In his introduction to the book, Bracken writes, "When the Civil War started, American journalism was put to the test. It was the start of the modern age of journalism, and it was a rough start indeed." The formative years of American journalism saw newspapers operated almost exclusively as propaganda organs, owned by some political person or party and used primarily to persuade the public for one cause or another. But when the Civil War came along, the very purpose of newspapers changed.

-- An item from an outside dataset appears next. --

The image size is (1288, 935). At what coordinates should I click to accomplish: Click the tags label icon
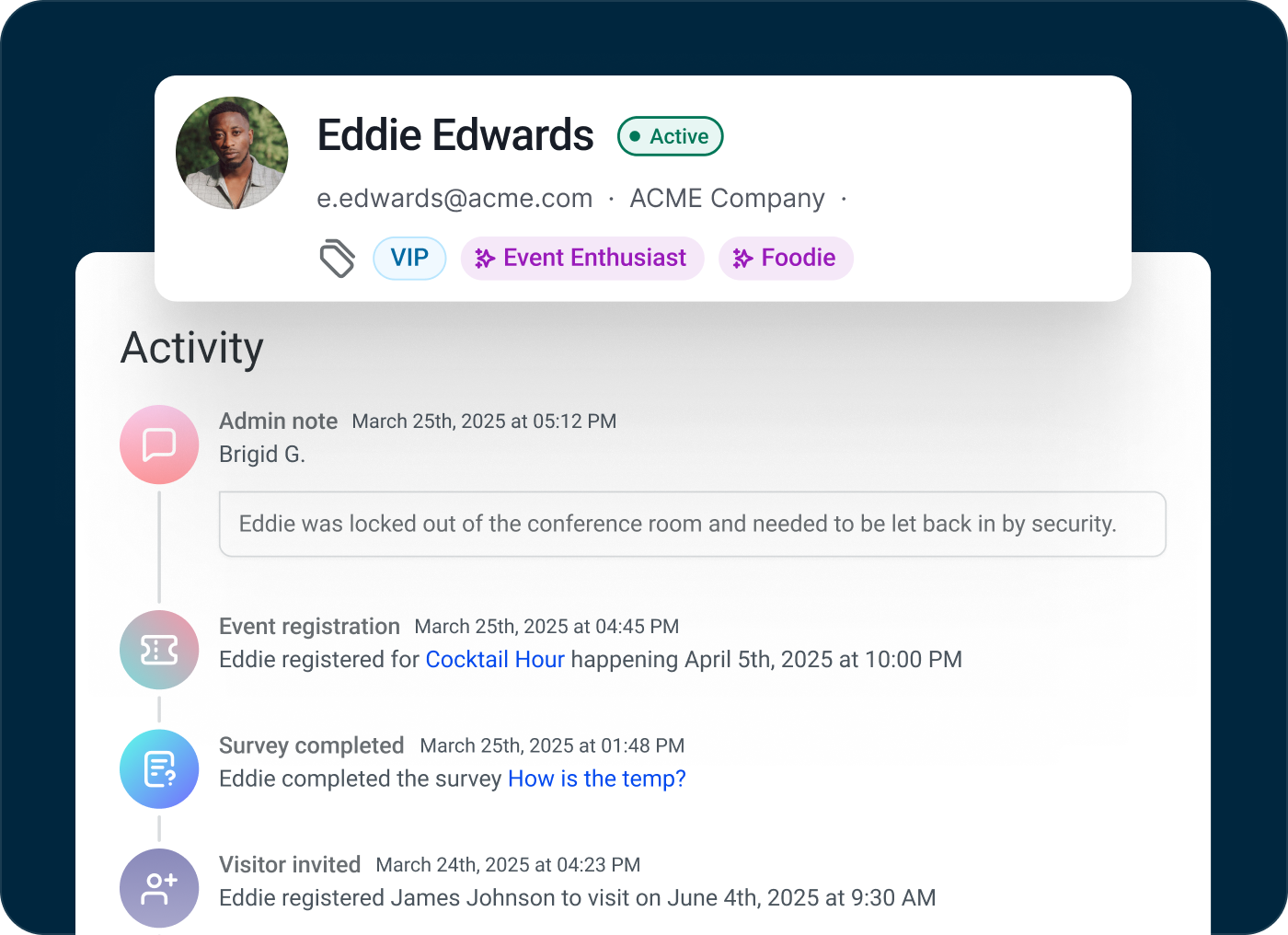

The public wanted information that was current, demanding up-to-date reportage of events that took place hundreds and thousands of miles away. Newspaper editors switched the focus of their papers' content from propaganda to covering the facts of battle, the "who-what-when and where" of it all. While the papers in the North and South always had different takes as to the "why" element of battle reportage, they still had to meet the chief demand of their reading public: that they get the facts, preferably as soon as possible. The new telegraph technology allowed for current reportage, and for the first time in the history of warfare, correspondents provided stories in a timely fashion.

New York was the newspaper capital of the country when war broke out, boasting 17 dailies. Many were pro-South and only five of them supported President Abraham Lincoln. Bracken focuses on one of those five, the New York Times, and its considerably talented editor Henry J. Raymond. Long interested in politics and journalism, Raymond was a principal founder of the New York Times in 1851 and also helped create the Republican Party after he left the Whigs in 1856.

In contrast, Bracken presents the firebrand editor of the Charleston Mercury, Robert Barnwell Rhett. Under the wonderful pseudonym "Hermes," Rhett penned the editorials that would lead South Carolina to be the first state to secede on Dec. 20, 1860. "He was quick of mind, brash and self-confident," writes Bracken, "and of the latter, annoyingly so to some." Rhett had considerable editorial influence over the Charleston Mercury, which was owned by Rhett's family.

Bracken is described on the book jacket as "...a writer of long standing having written extensively for newspapers and magazines for thirty years on subjects ranging from world history to economics." His familiarity with the Civil War subject matter is obvious in The Words of War and his approach to writing the book is organized and efficient.

Each chapter presents a battle, beginning with an author's commentary that sets the context. Then Bracken prints verbatim and unaltered the articles from the Charleston Mercury and then the articles from the New York Times that covered the battle. Sometimes maps, drawings and paintings are reprinted. Bracken then concludes each chapter with a section called "What Historians Say," usually a few paragraphs that cut the facts about the battle down to the barest of bones.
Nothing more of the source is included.